▶ What to produce
Retype every line below precisely as it appears.

(Stored data)
* * * *

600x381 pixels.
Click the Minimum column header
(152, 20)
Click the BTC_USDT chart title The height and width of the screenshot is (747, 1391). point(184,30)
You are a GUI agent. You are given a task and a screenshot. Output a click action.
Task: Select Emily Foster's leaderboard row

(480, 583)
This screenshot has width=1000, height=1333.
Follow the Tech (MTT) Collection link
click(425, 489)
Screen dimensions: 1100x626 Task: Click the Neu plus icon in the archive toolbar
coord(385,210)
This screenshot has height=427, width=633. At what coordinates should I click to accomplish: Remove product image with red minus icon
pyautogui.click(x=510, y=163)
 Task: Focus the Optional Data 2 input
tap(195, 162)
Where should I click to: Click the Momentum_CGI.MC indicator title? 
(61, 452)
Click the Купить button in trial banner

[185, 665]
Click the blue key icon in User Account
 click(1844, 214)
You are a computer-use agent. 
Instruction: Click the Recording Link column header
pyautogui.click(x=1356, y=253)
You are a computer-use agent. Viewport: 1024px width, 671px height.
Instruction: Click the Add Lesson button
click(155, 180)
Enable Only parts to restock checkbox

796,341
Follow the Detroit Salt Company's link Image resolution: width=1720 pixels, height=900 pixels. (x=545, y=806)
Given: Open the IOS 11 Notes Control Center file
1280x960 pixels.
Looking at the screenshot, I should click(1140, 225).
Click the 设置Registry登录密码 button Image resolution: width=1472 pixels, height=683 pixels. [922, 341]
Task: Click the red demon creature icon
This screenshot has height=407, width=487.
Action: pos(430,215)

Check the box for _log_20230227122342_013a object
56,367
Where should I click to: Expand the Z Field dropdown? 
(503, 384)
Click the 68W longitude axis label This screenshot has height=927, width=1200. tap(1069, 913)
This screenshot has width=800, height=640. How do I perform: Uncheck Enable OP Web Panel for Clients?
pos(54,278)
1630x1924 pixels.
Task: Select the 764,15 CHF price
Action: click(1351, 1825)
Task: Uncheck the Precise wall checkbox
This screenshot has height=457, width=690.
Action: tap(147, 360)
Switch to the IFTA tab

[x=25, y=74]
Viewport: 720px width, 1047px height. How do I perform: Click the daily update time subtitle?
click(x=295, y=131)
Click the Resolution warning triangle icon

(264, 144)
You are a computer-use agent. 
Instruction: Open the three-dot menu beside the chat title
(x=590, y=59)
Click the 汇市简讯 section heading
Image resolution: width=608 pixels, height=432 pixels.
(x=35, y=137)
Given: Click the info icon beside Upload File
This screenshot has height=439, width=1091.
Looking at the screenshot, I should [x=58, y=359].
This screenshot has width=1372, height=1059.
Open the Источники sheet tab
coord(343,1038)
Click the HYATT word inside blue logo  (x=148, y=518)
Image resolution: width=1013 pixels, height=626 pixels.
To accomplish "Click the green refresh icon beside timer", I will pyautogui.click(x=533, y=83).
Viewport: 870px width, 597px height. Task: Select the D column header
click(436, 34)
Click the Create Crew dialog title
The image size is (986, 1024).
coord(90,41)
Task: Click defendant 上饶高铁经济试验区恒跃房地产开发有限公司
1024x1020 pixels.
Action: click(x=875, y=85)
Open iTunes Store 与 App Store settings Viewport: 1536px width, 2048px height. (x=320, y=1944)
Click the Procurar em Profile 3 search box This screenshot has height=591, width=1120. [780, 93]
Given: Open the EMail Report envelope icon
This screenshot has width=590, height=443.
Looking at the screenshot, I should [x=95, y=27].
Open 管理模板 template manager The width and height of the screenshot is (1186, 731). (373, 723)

* * * *

▶ Response to the task
600x381 pixels.
Click the Minimum column header
(152, 20)
Click the BTC_USDT chart title The height and width of the screenshot is (747, 1391). point(184,30)
You are a GUI agent. You are given a task and a screenshot. Output a click action.
Task: Select Emily Foster's leaderboard row

(480, 583)
This screenshot has width=1000, height=1333.
Follow the Tech (MTT) Collection link
click(425, 489)
Screen dimensions: 1100x626 Task: Click the Neu plus icon in the archive toolbar
coord(385,210)
This screenshot has height=427, width=633. At what coordinates should I click to accomplish: Remove product image with red minus icon
pyautogui.click(x=510, y=163)
 Task: Focus the Optional Data 2 input
tap(195, 162)
Where should I click to: Click the Momentum_CGI.MC indicator title? 
(61, 452)
Click the Купить button in trial banner

[185, 665]
Click the blue key icon in User Account
 click(1844, 214)
You are a computer-use agent. 
Instruction: Click the Recording Link column header
pyautogui.click(x=1356, y=253)
You are a computer-use agent. Viewport: 1024px width, 671px height.
Instruction: Click the Add Lesson button
click(155, 180)
Enable Only parts to restock checkbox

796,341
Follow the Detroit Salt Company's link Image resolution: width=1720 pixels, height=900 pixels. (x=545, y=806)
Given: Open the IOS 11 Notes Control Center file
1280x960 pixels.
Looking at the screenshot, I should click(1140, 225).
Click the 设置Registry登录密码 button Image resolution: width=1472 pixels, height=683 pixels. [922, 341]
Task: Click the red demon creature icon
This screenshot has height=407, width=487.
Action: pos(430,215)

Check the box for _log_20230227122342_013a object
56,367
Where should I click to: Expand the Z Field dropdown? 
(503, 384)
Click the 68W longitude axis label This screenshot has height=927, width=1200. tap(1069, 913)
This screenshot has width=800, height=640. How do I perform: Uncheck Enable OP Web Panel for Clients?
pos(54,278)
1630x1924 pixels.
Task: Select the 764,15 CHF price
Action: click(1351, 1825)
Task: Uncheck the Precise wall checkbox
This screenshot has height=457, width=690.
Action: tap(147, 360)
Switch to the IFTA tab

[x=25, y=74]
Viewport: 720px width, 1047px height. How do I perform: Click the daily update time subtitle?
click(x=295, y=131)
Click the Resolution warning triangle icon

(264, 144)
You are a computer-use agent. 
Instruction: Open the three-dot menu beside the chat title
(x=590, y=59)
Click the 汇市简讯 section heading
Image resolution: width=608 pixels, height=432 pixels.
(x=35, y=137)
Given: Click the info icon beside Upload File
This screenshot has height=439, width=1091.
Looking at the screenshot, I should [x=58, y=359].
This screenshot has width=1372, height=1059.
Open the Источники sheet tab
coord(343,1038)
Click the HYATT word inside blue logo  (x=148, y=518)
Image resolution: width=1013 pixels, height=626 pixels.
To accomplish "Click the green refresh icon beside timer", I will pyautogui.click(x=533, y=83).
Viewport: 870px width, 597px height. Task: Select the D column header
click(436, 34)
Click the Create Crew dialog title
The image size is (986, 1024).
coord(90,41)
Task: Click defendant 上饶高铁经济试验区恒跃房地产开发有限公司
1024x1020 pixels.
Action: click(x=875, y=85)
Open iTunes Store 与 App Store settings Viewport: 1536px width, 2048px height. (x=320, y=1944)
Click the Procurar em Profile 3 search box This screenshot has height=591, width=1120. [780, 93]
Given: Open the EMail Report envelope icon
This screenshot has width=590, height=443.
Looking at the screenshot, I should [x=95, y=27].
Open 管理模板 template manager The width and height of the screenshot is (1186, 731). (373, 723)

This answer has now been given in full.